Spooky Action at a Distance

Much has been written about the puzzling phenomenon of quantum entanglement, where one particle can influence another instantaneously, an effect present whether they are separated by a few metres or the whole of the universe. Once thought of as a theoretical oddity, it now seems to be used in processes as basic as photosynthesis. Albert Einstein famously referred to entanglement as “spooky action at a distance,” and it, along with a number of other phenomena, violate the supposedly local nature of space. Something that happens here and there at the same instant, and in the same way, implies that those two positions are linked, or indeed are the same.

Although it seems foundational to our existence, George Musser argues in, yes, Spooky Action at a Distance that the idea of space was invented by the Greek philosopher Democritus, the figure who, in the fifth century BCE, presciently proposed the idea of atoms. Space, and specifically locality, or action happening because things bumped into other things, led from this. But if space doesn’t exist, what does? After four chapters of disassembling local action, Musser presents a number of mind-bending ideas, such as the idea that the apparent distance of things is only a matter of scale: the things that we can see are actually within our grasp, but we lack the necessary dexterity to touch or hold them.

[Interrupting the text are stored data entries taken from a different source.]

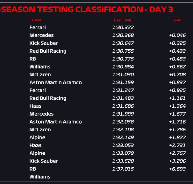Click Haas entry with 1:31.686 lap
The image size is (193, 184).
point(35,106)
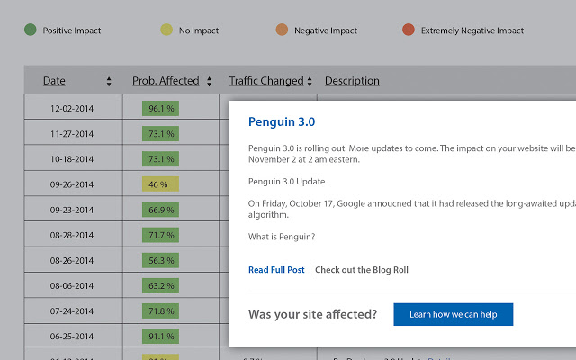Open the Read Full Post link
The height and width of the screenshot is (360, 576).
click(276, 270)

A number of interesting hypotheses have been proposed to build space up from first principles, and also explain wormholes, black holes, and entanglement. The late American physicist John Archibald Wheeler proposed that the effects of space could be made from a “bucket of dust,” the motes of which became the string theorists’ D0-branes. The Polish priest Michal Heller proposed a top-down approach where a single algebraic equation determines the cosmos, and it’s imperfections account for singularities. It should be noted that none of these new models, as lovely as they are, have been proven.